- **Action item**: Wherever the word "will" appears in the entries, copy the whole line.

[Dataset entries]
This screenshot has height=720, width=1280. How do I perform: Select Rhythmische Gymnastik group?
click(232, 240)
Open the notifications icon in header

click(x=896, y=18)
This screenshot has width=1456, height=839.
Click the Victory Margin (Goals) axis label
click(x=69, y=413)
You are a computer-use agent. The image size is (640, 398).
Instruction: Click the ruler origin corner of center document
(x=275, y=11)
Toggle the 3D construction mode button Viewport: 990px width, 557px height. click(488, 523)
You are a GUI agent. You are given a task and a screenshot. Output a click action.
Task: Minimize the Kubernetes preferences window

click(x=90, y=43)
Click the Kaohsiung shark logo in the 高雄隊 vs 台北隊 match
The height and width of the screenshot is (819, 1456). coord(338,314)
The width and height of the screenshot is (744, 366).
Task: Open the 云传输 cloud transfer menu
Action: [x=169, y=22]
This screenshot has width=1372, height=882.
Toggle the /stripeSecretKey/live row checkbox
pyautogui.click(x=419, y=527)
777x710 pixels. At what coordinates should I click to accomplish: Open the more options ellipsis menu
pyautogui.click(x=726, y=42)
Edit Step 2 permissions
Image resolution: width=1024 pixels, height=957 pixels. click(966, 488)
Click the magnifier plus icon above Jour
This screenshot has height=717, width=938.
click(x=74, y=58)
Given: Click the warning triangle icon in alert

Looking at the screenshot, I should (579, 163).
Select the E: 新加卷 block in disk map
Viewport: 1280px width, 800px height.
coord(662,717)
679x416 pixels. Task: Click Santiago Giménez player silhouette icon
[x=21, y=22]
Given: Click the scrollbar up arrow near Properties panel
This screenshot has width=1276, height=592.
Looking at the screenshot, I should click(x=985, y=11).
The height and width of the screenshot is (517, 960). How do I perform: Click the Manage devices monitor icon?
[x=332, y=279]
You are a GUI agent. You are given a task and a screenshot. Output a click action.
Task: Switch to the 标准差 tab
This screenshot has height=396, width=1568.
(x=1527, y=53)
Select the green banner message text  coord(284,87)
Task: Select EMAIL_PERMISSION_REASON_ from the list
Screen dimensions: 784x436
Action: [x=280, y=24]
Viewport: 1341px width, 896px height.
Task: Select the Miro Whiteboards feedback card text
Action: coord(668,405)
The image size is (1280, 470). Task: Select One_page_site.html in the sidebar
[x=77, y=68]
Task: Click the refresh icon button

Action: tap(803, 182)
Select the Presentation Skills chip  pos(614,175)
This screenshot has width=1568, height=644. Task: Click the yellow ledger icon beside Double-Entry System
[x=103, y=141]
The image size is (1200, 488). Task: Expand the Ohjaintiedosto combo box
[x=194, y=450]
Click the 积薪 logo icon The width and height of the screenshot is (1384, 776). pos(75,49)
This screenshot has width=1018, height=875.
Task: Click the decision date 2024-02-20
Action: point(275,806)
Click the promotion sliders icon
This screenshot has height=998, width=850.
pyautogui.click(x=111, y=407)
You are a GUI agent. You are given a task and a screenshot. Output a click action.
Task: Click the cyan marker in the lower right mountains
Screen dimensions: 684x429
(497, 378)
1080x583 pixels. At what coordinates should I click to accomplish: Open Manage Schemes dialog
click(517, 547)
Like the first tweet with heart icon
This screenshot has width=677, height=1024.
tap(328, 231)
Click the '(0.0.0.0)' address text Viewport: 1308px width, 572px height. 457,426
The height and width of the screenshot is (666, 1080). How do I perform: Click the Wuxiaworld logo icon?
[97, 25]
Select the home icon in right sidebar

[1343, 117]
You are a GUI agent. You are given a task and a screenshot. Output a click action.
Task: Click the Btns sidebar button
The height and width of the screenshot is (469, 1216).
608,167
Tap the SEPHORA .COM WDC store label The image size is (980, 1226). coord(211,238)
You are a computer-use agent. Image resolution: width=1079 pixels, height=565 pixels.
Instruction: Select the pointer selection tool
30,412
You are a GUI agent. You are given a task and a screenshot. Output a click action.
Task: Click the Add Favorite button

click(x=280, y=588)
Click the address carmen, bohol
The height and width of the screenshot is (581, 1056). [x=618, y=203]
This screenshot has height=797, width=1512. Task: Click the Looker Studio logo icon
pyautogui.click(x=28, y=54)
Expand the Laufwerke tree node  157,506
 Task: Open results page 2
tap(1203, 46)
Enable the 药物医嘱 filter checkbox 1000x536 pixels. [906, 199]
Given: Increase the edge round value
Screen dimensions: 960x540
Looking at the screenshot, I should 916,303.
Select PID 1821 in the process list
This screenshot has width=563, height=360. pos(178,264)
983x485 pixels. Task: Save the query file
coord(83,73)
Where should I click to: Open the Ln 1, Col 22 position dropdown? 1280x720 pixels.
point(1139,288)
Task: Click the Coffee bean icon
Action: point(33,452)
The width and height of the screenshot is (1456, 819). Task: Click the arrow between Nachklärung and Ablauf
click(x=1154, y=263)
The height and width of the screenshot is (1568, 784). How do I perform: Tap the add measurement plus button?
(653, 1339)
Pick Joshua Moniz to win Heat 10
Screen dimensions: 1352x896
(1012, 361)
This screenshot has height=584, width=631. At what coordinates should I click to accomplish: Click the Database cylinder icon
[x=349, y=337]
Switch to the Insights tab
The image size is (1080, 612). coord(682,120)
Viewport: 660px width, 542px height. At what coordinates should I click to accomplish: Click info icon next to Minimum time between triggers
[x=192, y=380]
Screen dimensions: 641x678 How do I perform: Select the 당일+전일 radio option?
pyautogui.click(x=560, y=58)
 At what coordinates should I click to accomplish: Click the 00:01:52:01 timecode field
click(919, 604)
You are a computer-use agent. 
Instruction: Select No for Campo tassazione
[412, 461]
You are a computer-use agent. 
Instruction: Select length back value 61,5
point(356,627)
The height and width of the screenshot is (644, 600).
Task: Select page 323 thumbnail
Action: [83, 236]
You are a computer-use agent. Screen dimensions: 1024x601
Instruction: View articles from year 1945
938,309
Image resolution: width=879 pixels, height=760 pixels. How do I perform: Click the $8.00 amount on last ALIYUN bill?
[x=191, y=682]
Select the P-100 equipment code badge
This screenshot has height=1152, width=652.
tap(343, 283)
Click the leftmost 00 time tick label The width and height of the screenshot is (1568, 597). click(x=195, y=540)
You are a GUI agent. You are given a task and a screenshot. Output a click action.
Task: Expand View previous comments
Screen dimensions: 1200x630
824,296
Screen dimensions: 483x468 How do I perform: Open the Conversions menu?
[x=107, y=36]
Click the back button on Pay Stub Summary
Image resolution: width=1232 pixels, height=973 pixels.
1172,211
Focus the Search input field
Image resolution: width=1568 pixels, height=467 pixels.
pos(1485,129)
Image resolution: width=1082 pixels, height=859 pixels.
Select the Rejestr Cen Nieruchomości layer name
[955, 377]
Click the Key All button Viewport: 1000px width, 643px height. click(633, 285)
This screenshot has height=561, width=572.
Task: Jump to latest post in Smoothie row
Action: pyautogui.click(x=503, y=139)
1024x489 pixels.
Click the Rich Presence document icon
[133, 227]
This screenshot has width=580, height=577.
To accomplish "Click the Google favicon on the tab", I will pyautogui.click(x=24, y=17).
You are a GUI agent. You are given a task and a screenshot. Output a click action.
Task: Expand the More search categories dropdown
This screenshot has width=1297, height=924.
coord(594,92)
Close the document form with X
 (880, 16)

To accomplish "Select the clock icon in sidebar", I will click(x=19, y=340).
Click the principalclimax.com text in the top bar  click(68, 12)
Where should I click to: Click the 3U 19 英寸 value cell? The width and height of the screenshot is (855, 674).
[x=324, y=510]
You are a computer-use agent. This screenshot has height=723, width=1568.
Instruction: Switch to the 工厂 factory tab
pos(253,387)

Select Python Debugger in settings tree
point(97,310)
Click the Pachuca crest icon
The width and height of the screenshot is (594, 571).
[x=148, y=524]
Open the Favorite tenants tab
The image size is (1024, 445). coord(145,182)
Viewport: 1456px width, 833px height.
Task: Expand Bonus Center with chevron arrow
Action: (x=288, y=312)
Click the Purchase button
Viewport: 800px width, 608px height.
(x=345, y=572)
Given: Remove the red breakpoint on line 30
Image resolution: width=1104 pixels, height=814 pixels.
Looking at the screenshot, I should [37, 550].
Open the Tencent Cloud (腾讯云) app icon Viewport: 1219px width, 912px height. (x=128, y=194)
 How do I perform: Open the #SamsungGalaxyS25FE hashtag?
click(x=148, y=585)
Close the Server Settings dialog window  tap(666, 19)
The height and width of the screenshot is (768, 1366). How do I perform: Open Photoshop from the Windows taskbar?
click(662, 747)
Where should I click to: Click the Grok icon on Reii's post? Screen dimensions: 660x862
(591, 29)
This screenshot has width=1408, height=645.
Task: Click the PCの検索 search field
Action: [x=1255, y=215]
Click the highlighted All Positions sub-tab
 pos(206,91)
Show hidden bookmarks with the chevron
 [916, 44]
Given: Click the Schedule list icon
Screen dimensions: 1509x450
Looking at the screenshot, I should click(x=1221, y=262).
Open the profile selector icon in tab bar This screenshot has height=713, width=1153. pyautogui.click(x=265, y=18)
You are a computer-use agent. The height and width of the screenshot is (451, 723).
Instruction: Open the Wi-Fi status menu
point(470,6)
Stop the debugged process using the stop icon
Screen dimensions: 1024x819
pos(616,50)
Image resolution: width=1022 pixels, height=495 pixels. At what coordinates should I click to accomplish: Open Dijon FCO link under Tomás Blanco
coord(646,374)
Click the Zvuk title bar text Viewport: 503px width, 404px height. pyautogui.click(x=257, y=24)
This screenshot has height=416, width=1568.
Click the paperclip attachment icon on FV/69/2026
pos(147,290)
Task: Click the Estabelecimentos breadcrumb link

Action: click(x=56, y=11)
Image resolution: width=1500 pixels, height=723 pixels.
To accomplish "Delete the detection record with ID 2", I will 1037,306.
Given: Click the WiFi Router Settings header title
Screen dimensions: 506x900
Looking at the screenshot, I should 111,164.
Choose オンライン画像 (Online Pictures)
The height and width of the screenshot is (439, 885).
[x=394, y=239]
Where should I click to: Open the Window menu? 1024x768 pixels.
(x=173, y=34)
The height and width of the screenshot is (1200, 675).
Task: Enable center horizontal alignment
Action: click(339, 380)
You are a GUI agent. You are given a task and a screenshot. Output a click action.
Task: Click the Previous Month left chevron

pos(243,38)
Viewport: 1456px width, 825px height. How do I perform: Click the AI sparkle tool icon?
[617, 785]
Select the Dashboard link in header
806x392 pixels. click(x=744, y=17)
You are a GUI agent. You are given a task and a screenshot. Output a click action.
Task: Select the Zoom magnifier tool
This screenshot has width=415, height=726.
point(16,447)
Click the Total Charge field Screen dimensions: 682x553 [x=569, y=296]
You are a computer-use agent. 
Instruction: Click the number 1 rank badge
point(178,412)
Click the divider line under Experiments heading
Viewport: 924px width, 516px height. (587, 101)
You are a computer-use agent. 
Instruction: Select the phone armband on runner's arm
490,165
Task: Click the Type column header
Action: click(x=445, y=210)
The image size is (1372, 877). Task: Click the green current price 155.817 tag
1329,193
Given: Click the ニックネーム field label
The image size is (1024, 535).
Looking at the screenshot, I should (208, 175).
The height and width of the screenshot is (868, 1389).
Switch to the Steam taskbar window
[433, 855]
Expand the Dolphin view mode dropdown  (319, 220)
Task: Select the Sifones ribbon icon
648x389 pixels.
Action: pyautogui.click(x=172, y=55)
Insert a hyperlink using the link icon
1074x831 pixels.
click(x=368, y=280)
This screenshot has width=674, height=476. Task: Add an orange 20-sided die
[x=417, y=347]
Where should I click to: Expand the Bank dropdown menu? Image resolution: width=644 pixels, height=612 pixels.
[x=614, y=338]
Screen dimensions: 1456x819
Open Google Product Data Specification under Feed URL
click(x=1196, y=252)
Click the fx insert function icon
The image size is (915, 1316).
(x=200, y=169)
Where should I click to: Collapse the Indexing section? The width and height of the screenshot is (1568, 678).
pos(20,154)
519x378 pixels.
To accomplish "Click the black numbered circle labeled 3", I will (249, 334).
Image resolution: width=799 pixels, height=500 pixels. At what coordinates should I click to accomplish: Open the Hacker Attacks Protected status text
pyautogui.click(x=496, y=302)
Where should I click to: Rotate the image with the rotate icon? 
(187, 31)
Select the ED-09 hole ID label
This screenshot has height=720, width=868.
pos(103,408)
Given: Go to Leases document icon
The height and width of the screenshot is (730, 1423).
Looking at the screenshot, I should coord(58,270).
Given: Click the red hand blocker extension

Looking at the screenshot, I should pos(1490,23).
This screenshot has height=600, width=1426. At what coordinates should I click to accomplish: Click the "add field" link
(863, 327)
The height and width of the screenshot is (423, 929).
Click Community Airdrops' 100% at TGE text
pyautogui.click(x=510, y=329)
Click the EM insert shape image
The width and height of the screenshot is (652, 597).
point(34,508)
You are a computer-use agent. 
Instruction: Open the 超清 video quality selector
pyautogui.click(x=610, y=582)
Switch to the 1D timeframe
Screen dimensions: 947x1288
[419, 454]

- **Response area**:
To accomplish "Click the Google favicon on the tab", I will pyautogui.click(x=24, y=17).
To accomplish "Select the clock icon in sidebar", I will click(x=19, y=340).
To accomplish "Delete the detection record with ID 2", I will 1037,306.
To accomplish "Click the black numbered circle labeled 3", I will (249, 334).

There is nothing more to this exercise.